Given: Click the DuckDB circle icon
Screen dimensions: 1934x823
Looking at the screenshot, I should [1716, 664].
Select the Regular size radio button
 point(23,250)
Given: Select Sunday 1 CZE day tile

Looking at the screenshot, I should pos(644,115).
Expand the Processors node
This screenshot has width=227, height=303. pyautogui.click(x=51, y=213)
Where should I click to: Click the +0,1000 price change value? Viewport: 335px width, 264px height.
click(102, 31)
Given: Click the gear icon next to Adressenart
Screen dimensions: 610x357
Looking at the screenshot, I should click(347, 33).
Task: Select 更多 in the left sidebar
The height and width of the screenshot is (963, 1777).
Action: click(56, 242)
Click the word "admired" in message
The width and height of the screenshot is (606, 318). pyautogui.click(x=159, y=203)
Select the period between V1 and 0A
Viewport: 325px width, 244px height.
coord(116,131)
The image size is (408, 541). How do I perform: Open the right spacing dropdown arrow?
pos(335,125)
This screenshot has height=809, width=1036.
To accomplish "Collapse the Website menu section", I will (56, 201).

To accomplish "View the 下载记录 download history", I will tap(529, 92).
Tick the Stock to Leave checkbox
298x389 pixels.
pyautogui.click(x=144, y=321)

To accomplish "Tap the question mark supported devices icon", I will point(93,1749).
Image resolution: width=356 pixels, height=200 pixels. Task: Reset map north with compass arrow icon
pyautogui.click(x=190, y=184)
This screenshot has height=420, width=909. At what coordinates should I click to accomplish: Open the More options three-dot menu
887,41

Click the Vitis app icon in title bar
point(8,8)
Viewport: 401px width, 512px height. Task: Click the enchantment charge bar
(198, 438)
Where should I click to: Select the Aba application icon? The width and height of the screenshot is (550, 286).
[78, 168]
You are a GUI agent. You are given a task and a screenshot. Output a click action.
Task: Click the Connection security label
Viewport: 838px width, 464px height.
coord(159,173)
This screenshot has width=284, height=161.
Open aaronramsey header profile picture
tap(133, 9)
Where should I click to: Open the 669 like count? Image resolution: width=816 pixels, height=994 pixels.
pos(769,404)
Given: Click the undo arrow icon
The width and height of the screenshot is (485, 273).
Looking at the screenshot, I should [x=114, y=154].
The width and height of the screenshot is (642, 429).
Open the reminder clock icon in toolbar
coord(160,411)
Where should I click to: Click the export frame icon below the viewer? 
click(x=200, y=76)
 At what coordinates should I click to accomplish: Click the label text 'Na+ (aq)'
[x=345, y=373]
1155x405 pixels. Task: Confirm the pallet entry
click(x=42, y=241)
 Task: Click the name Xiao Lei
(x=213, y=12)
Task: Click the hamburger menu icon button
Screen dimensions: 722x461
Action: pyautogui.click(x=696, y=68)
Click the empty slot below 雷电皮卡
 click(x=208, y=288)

_What needs to be done_: The answer must be a single number: the count of lines in the entries that include "will".

_Your solution_: 3